- Combine ingredients for pesto in a food processor and blend until well combined. Transfer mixture to a small bowl. Set aside.
- Preheat oven to 375ºF and line a small baking sheet with parchment paper. Lay slices of prosciutto on baking sheet and bake for 12-15 minutes. Remove from oven and cool on baking sheet while preparing mac and cheese. Increase oven temperature to 425ºF.
- In the meantime, bring 8 cups of water to a boil in a large pot. Season water with ½ teaspoon of salt. Add cavatappi noodles and cook for 9-10 minutes until al dente. Drain noodles and set aside in a strainer.

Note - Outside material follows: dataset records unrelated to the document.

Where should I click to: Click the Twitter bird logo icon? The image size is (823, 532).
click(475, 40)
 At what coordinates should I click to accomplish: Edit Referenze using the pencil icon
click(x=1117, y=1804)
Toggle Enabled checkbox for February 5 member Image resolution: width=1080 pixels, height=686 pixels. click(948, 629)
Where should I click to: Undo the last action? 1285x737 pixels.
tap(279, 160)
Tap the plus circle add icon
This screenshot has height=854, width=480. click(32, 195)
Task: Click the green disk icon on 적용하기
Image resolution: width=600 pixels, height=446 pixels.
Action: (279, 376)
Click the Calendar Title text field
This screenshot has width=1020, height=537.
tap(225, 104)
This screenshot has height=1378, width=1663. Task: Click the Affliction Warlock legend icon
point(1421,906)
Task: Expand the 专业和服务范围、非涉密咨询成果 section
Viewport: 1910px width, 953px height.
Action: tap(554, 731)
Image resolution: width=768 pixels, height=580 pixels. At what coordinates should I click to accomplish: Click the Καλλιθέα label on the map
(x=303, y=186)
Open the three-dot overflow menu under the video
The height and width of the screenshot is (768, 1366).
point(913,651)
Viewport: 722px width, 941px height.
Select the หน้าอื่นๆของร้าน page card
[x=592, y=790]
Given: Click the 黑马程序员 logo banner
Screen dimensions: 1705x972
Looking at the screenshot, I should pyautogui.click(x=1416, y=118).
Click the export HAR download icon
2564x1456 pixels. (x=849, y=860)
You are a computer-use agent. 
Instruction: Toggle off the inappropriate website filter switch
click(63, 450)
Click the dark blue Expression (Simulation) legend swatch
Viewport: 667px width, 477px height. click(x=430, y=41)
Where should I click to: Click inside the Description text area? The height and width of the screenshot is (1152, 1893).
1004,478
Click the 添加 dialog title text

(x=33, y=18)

- Heat 4 tablespoons of butter over medium heat in a 4-quart Dutch oven until melted. Sprinkle in flour and whisk to combine. Whisk in Dijon mustard and 1 teaspoon of salt. Gradually whisk in milk. Heat for 3 minutes to thicken.
- Whisk in shredded Gruyère and cheddar cheese. Fold in noodles and pesto sauce. Turn off heat.
- Melt remaining 2 tablespoons of butter over medium heat in a skillet. Add panko bread crumbs and stir to coat. Sprinkle panko over mac and cheese and bake for 10-12 minutes, until panko is golden brown.
- Remove mac and cheese from oven and chop crispy prosciutto into bite size pieces. Sprinkle on top of mac and cheese. Serve hot.